# I'm so frustrated I want to throw my camera!



## SimOtakuGirl (Nov 18, 2012)

No matter what kind of lighting and camera settings I use none of my pictures come out the way I want them to. I want to take macro shots but it's too much exposure or too little light or too blurry no matter what settings I use. I hate my camera I'm so upset!


----------



## unpopular (Nov 18, 2012)

Sometimes when I am up photographing the cliffs that surround my neighborhood, I can't help but feel the urge to chuck the camera over. And i'm not talking little "send in for repairs", 50' cliffs either.
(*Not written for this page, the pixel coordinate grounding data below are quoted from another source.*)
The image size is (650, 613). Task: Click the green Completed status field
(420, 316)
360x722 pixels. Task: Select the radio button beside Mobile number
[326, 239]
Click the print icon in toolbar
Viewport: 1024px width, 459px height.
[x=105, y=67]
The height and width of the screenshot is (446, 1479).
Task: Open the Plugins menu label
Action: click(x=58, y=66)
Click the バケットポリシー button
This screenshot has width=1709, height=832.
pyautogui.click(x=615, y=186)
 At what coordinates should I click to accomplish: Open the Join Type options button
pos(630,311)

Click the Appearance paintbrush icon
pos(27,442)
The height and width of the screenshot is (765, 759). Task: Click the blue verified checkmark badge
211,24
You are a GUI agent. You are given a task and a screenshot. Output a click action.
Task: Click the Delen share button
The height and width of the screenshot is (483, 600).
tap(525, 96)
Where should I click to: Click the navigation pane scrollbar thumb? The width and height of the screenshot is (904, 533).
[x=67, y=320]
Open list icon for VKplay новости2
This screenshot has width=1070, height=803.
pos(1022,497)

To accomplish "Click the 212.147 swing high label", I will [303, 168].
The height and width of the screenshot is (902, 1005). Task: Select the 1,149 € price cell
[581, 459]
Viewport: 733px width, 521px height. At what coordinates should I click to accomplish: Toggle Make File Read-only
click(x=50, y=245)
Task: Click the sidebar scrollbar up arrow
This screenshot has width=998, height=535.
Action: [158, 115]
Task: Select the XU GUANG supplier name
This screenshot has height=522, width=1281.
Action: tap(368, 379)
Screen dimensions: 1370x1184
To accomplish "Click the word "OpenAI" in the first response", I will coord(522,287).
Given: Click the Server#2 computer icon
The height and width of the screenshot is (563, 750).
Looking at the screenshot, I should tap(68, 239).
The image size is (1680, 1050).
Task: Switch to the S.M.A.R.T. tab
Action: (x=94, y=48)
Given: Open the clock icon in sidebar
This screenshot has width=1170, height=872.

I'm talking about cliffs that would bust any camera into a zillion pieces.

A proper camera will help, but unfortunately frustration comes with the territory and once you gain experience and skill, you only end up pushing yourself further.


----------



## Light Guru (Nov 18, 2012)

SimOtakuGirl said:


> No matter what kind of lighting and camera settings I use none of my pictures come out the way I want them to. I want to take macro shots but it's too much exposure or too little light or too blurry no matter what settings I use. I hate my camera I'm so upset!



Post an example


Sent from my iPad using Tapatalk HD


----------



## Demers18 (Nov 18, 2012)

Have you considered reading some books about lighting, composition and exposure? 
If not, I would highly recommend it as it helps you read the scene much better and teaches you how to achieve the desired results.
Try Bryan Peterson's: Understanding Exposure
I've read it and has definitely helped. There are also many tutorials and such, try doing some searches in the forum as well, there's a lot of very knowledgable people who written tutorials and or recommended ways to improve. 
Keep Shooting


----------



## unpopular (Nov 18, 2012)

F*ck bryan peterson.

there. i said it.


----------



## Light Guru (Nov 18, 2012)

Also give us some details about your setup. 


Sent from my iPad using Tapatalk HD


----------



## thetrue (Nov 18, 2012)

unpopular said:


> F*ck bryan peterson.
> 
> there. i said it.


Wish I could like it a few more times lol


----------



## fjrabon (Nov 18, 2012)

unpopular said:


> F*ck bryan peterson.
> 
> there. i said it.



Yeah, I just wasn't a big fan of that book.  It's simultaneously too technical for most newbies to really 'get it' and has a lot of fairly basic blatantly incorrect statements.  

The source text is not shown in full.